— Compiti richiesti —
a - Riscriva il brano sul romanzo da "Pensieri che ce" fino a "pazienti all’illustre collega." compreso, mettendo "Stige" al posto di "Acheronte".
b - Secondo il brano sul romanzo, che cosa legge e ripete ogni mattina il Dottor Vianney Chasseloup prima di iniziare le visite?

Sebbene questo romanzo metta un
dramma tutto femminile (l’interruzione volontaria di gravidanza) al centro
della narrazione, anche le figure maschili contribuiscono in misura rilevante
alla sua ricchezza, oserei dire alla piena riuscita. Si pensi al Dott. Jean
Baudoin. Relegarlo a semplice uomo in carriera in crisi di mezza età,
scarsamente recettivo alle istanze mosse dai suoi familiari, non rende
giustizia al grande lavoro di screziate sfumature fatto dall’autrice intorno a
questa figura, che ha un peso centrale nell’economia del racconto. A partire
dalle sue battute fulminanti, dissacranti, sempre precise e puntuali, spesso
dotate di grande acume, soprattutto quando si tratta di mettere alla berlina
alcuni vizi e nevrosi delle contemporanee relazionalità familiari. Lo si
intuisce fin dall'inizio, dal primo capitolo, di ritorno a casa dopo una dura
giornata di lavoro. Cerise, la piccola di 8 anni, alleva maiali in una
Farmville su internet; Jean – Paul che gli chiede la carta di credito per comprare un
vestito costoso; Violaine, sul divano, stretta sul cuscino, fa zapping ad alto
volume rispondendo a monosillabi contraddittori: “Si ma no”. Ce n’è a
sufficienza per mandare fuori di testa la più posata delle persone. Baudoin ha
le sue buone responsabilità, avendo perso slancio e passione per la sua
professione; visita con l’orologio in mano, prescrive alcune medicine senza
prima visitare, oppure analisi inutili al laboratorio della moglie, per
arrotondare; eppure è a un uomo che, al
netto della sua scientificità, vive di presagi oscuri, che a poco a poco si
assiepano come nubi minacciose, minando le sue certezze.
“Ma restò con lo sguardo vuoto prima di posarlo su una foto
incorniciata. Una foto che aveva scattato lui stesso a Deauville. Rappresentava
Stéphanie tutta carina in un vestitino corto, tra Violaine e Pilou. Un’ondata
di nostalgia sommerse il dottor Baudoin. Quel giorno, il giorno della foto,
erano felici. Cos’era successo dopo?”
e ancora:
“Era nervoso come gli animali all’approssimarsi di un cataclisma. Gli
sembrava che tutto quello che aveva rappresentato la sua vita fino a quel
momento, tutto ciò che contava per lui, sarebbe andato in frantumi. Ma non
sapeva da dove sarebbe arrivato il fulmine, né chi avrebbe colpito”.
Pensieri che ce lo restituiscono nella sua umana fragilità. Prima di capitolare, divorato dalle ansie, riesce a vedere sua figlia Violaine con occhi nuovi, pieni di ammirazione:
perché lei è ormai una "donna", che si è fatta da sola.
Menzione di merito al Dottor
Vianney Chasseloup. Uno che sembra muoversi a ruota, sulla scorta degli altri
protagonisti, destinato a vivere di luce riflessa, emerge poco a poco, alla
distanza; in questo infernale Acheronte di convulsa schizofrenia, si fa
traghettatore di umanità. Onorando quel giuramento di Ippocrate appeso allo
studio, che legge e ripete ogni mattina, prima di iniziare le visite. Lui che
ascolta le magagne familiari dei pazienti sfiduciati e stanchi, inascoltate da
Baudoin; loro, che hanno bisogno di conforto e comprensione, più che di
medicine. Finendo, suo malgrado per sottrarre i pazienti all’illustre collega.

— Dati da esaminare —
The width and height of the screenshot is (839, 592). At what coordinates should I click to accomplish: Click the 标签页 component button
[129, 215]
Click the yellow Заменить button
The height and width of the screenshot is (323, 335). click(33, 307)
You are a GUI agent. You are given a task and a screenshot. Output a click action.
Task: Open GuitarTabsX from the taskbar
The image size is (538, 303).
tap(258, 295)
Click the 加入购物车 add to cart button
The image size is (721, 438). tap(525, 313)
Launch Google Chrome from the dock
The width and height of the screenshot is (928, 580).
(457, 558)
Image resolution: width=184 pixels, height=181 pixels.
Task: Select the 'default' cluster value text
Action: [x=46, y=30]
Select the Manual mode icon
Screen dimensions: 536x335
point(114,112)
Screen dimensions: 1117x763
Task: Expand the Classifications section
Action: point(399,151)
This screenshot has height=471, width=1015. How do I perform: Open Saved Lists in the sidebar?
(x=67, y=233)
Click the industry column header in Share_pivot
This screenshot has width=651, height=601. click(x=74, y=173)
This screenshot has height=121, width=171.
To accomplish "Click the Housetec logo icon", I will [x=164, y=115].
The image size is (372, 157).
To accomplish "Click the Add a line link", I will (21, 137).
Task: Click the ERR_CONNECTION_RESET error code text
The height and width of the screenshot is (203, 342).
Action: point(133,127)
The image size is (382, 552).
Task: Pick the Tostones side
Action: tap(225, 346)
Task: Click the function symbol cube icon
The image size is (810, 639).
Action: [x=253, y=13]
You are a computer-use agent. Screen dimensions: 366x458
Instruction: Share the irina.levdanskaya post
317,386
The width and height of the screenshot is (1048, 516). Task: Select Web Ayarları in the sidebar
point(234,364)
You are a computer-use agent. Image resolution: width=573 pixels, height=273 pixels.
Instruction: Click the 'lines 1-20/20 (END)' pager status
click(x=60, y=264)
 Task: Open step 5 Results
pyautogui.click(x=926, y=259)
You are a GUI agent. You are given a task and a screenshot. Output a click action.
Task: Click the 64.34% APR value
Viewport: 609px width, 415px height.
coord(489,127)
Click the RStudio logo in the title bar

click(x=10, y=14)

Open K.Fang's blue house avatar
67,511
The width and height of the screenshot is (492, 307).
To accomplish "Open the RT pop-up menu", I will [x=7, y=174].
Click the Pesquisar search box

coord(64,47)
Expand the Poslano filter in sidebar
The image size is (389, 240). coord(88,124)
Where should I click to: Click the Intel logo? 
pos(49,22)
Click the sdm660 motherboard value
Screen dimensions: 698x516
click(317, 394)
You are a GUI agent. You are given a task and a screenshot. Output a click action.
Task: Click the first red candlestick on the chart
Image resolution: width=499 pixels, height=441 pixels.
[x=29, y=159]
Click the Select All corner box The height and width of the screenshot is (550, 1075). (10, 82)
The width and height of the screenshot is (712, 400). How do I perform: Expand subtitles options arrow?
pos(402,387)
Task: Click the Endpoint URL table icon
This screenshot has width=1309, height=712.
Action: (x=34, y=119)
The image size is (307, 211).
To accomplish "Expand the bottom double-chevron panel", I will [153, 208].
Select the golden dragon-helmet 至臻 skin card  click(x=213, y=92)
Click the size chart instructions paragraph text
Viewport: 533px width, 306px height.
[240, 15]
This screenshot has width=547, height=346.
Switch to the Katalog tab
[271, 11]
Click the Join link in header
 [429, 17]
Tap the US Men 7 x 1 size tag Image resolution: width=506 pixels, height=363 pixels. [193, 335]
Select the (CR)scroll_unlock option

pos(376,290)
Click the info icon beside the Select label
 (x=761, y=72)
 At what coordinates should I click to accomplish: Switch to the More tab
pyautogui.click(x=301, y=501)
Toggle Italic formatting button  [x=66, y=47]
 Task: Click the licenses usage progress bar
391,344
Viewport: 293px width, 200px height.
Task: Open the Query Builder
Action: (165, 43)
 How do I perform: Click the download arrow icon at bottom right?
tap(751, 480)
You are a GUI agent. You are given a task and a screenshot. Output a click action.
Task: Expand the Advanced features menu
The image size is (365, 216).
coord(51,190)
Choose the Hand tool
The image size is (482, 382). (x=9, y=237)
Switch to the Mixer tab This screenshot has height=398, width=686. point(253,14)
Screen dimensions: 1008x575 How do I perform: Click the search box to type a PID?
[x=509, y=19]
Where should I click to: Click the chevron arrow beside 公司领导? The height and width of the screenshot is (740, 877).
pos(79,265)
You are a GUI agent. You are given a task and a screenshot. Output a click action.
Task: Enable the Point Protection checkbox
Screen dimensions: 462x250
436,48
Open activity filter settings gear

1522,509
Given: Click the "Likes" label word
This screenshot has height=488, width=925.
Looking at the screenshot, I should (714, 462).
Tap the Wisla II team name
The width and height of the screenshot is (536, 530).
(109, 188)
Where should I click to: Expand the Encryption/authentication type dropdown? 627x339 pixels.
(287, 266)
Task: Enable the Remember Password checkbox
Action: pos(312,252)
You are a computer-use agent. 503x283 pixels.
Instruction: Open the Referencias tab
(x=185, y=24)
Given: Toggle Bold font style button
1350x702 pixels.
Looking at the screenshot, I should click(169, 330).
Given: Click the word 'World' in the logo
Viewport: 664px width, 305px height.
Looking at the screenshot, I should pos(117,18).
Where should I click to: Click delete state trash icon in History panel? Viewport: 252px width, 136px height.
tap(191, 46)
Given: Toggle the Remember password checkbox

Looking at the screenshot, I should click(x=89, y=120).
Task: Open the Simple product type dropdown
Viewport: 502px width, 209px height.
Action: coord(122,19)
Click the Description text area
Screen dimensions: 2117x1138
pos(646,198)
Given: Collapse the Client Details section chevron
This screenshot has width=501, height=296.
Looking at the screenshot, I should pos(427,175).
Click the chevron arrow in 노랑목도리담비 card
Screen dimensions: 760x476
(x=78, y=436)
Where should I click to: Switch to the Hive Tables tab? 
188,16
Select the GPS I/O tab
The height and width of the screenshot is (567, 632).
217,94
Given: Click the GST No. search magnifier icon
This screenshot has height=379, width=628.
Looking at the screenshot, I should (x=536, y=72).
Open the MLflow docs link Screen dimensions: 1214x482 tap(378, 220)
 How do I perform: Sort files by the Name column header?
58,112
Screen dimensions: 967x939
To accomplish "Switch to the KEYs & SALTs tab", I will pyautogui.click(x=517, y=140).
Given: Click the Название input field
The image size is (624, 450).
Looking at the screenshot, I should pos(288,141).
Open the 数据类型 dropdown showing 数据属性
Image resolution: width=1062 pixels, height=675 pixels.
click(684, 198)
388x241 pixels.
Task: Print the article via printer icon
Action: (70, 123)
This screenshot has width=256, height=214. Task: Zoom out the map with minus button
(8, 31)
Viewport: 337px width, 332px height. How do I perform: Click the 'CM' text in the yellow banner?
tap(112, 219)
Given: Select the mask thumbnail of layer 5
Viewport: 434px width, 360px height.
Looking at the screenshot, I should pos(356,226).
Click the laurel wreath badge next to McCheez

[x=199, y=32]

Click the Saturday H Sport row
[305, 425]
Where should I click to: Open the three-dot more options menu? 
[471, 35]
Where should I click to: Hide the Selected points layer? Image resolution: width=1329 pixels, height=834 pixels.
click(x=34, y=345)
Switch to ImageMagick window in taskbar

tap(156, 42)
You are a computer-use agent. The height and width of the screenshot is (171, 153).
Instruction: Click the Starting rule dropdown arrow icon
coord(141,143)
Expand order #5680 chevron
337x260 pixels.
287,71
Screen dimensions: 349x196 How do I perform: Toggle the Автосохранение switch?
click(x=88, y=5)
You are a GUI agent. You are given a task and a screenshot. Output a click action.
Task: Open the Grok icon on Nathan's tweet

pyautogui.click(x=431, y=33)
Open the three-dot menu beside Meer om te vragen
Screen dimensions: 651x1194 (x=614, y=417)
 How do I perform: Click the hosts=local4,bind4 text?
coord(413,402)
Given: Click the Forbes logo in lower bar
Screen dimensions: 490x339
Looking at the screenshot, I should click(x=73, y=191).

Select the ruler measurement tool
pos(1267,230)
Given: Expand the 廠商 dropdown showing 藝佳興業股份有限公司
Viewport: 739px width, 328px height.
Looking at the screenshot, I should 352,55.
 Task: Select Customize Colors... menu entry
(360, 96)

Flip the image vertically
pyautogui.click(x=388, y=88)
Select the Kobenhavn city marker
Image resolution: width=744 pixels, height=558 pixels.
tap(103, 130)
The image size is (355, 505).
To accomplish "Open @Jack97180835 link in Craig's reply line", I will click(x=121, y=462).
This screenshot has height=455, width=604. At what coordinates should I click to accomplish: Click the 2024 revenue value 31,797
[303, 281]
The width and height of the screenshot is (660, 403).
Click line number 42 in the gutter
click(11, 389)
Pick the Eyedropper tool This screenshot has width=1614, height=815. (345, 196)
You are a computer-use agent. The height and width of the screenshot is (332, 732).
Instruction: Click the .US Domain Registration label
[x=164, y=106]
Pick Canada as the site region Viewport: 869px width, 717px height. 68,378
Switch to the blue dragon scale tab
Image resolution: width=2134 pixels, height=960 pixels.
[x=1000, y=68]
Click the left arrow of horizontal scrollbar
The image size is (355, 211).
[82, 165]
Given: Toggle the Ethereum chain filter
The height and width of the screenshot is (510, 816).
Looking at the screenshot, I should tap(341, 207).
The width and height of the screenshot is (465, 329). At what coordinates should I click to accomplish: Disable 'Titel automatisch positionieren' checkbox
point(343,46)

— Risposte numerate —
a -
Pensieri che ce lo restituiscono nella sua umana fragilità. Prima di capitolare, divorato dalle ansie, riesce a vedere sua figlia Violaine con occhi nuovi, pieni di ammirazione:
perché lei è ormai una "donna", che si è fatta da sola.
Menzione di merito al Dottor
Vianney Chasseloup. Uno che sembra muoversi a ruota, sulla scorta degli altri
protagonisti, destinato a vivere di luce riflessa, emerge poco a poco, alla
distanza; in questo infernale Stige di convulsa schizofrenia, si fa
traghettatore di umanità. Onorando quel giuramento di Ippocrate appeso allo
studio, che legge e ripete ogni mattina, prima di iniziare le visite. Lui che
ascolta le magagne familiari dei pazienti sfiduciati e stanchi, inascoltate da
Baudoin; loro, che hanno bisogno di conforto e comprensione, più che di
medicine. Finendo, suo malgrado per sottrarre i pazienti all’illustre collega.

b - Il giuramento di Ippocrate appeso allo studio.